In 1990, FRAC was honored to present Senator Dole with its Distinguished Service Award.
Senator Dole’s fellow Kansan and agriculture and nutrition champion, former U.S. Representative and USDA Secretary Dan Glickman (a member of FRAC’s board), said, “Bob Dole has been an exceptional role model for me personally and for many others, especially for his work on feeding the hungry at home and abroad. His influence in these areas, and so many others, is unmatched. He embodies the spirit of the Jewish Talmud, which says that if you save one life, you save the entire world. He has spent his career doing so at home and abroad.”

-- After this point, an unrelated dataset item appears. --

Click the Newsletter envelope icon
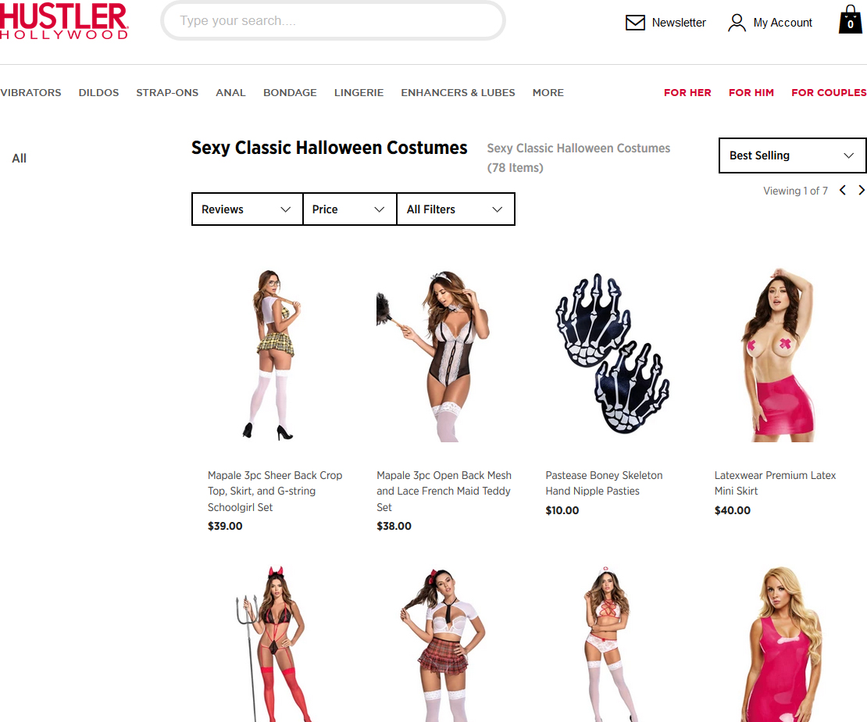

Working on a bipartisan basis, and often teaming up with Senator George McGovern, Senator Dole
- provided crucial leadership to improve the Food Stamp Program, particularly during the 1970s, making the program accessible to many more of the nation’s hungry households;
- helped create the WIC program — the Special Supplemental Nutrition Program for Women, Infants and Children;
- expanded the reach of the National School Lunch Program, and otherwise helped strengthen the nation’s key child nutrition programs; and
- after leaving the Senate, led the effort to get Congress to create the international school lunch program through the McGovern-Dole International Food for Education and Child Nutrition Fund.

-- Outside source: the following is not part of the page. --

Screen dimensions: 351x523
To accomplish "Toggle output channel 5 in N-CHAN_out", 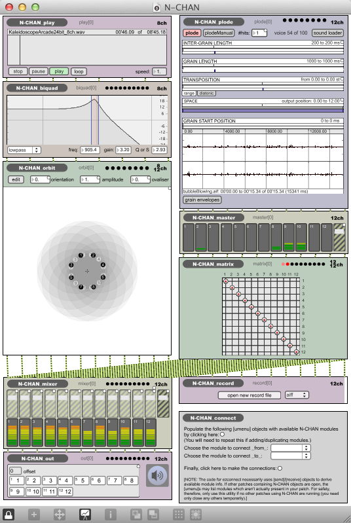I will tap(82, 480).
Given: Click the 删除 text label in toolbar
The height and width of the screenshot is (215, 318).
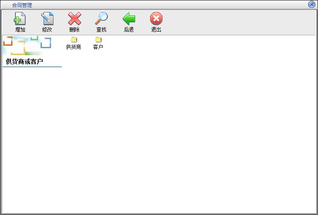Looking at the screenshot, I should click(x=74, y=30).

Throughout his time in Congress (including 27 years on the House and Senate agriculture committees) and since leaving Congress, Senator Dole has been a powerful and consistent voice for feeding hungry people. When he was chair of the U.S. Senate Agriculture Subcommittee on Nutrition, his abhorrence of hunger in this wealthy country was summed up best when he said, “it is intolerable to most Americans that some people are going hungry in this land.”

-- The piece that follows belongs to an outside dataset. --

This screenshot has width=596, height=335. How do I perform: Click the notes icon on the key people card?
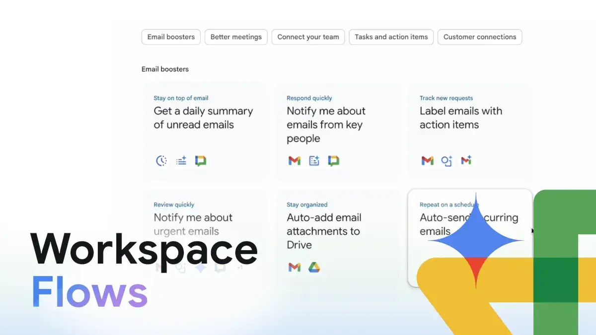tap(314, 160)
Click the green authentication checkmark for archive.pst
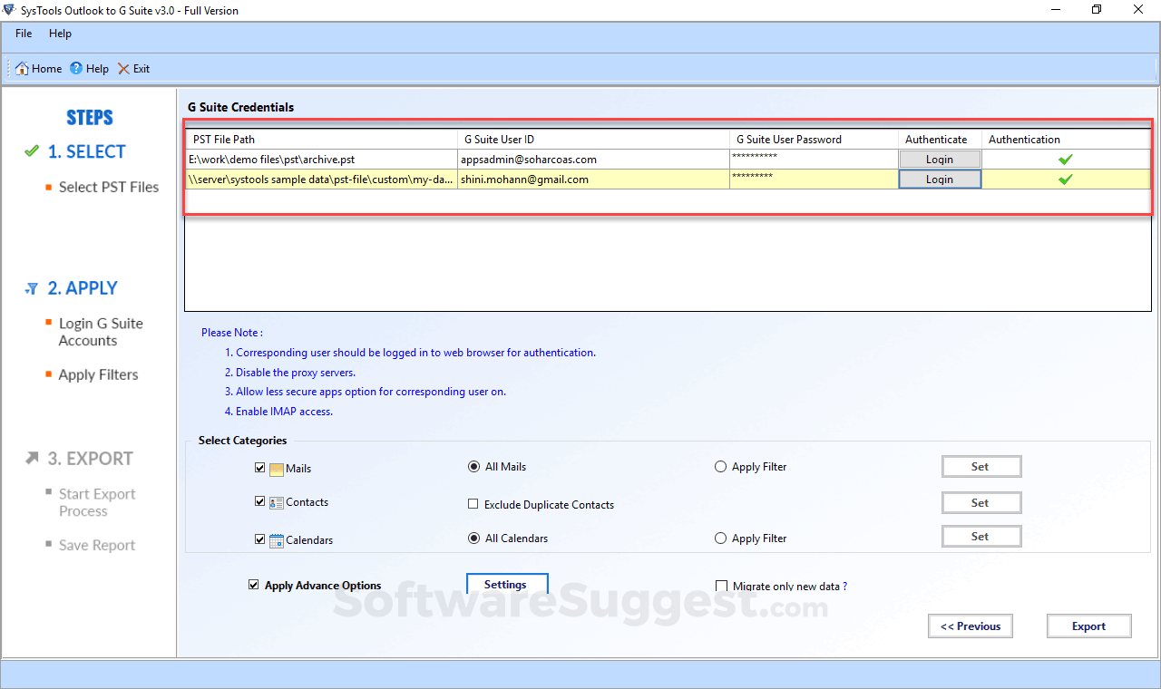Screen dimensions: 1161x689 [x=1066, y=160]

Last year, Senator Dole wrote in the Kansas City Star:
“As John F. Kennedy once said, ‘Food is strength, and food is peace, and food is freedom, and food is a helping hand to people around the world whose goodwill and friendship we want.’ During my time in the U.S. Senate, I worked alongside Democratic colleagues, like my late friend Sen. George McGovern, to establish programs to feed hungry people in the United States and around the world. After we both left the U.S. Senate, we worked together to launch a U.S. program that provides school meals to children in the world’s poorest classrooms … Despite the current politically contentious period, this bipartisan U.S. legacy continues … The world has changed drastically since I left office in 1996. But one thing remains the same: Food still plays a crucial role in global and national security.”